Adults sometimes manage to use this phrase before being sick. Unfortunately children don’t. Children have simply not yet learned the being sick social skills that adults have; i.e. to try to warn everyone within hitting distance that if they don’t move out of the way very quickly they might well be caught in a deluge of lukewarm flying carrot soup.

Many children are not usually even aware that they are about to be sick. They treat sickness as they treat every other area of their experience – spontaneously. They can be quite happy half way through completing a jigsaw or playing with the boats in the water or in a group on the carpet during story/music activities when the explosion happens. Group times are probably the worst, because there are so many children packed into a small space that huge numbers get covered in flying sick.

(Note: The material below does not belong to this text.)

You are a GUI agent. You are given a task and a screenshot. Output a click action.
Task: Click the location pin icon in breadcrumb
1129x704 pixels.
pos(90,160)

Those of us who work with young children have very rare occasions when we are lulled into a false sense of security. Everything seems to be going so well. Look around the setting to see children engaged in all kinds of valuable activities - building interesting structures with the construction materials, engaging in positive role play in the creative area, sharing books together, absorbed in interesting, educational activities in every other area. These moments are magic. You have a warm glow because you know that all the work and effort you put in is really worthwhile. Your children are happy, secure, stimulated and developing in every direction that children are supposed to develop in and more.

Then somebody vomits. And all hell breaks loose.

The first priority is to deal with the poor child who has been sick. They need comfort, cleaning up and a large bowl or bucket in case they do it again.

The other children in the setting will respond in a variety of ways. Some are fascinated and come to study the sick patch (or patches), the more dedicated grabbing a magnifying glass on the way so they can investigate in detail. Others just scream and run away to spread the word, which means that every other child in the setting will quickly come rushing over to see what has happened.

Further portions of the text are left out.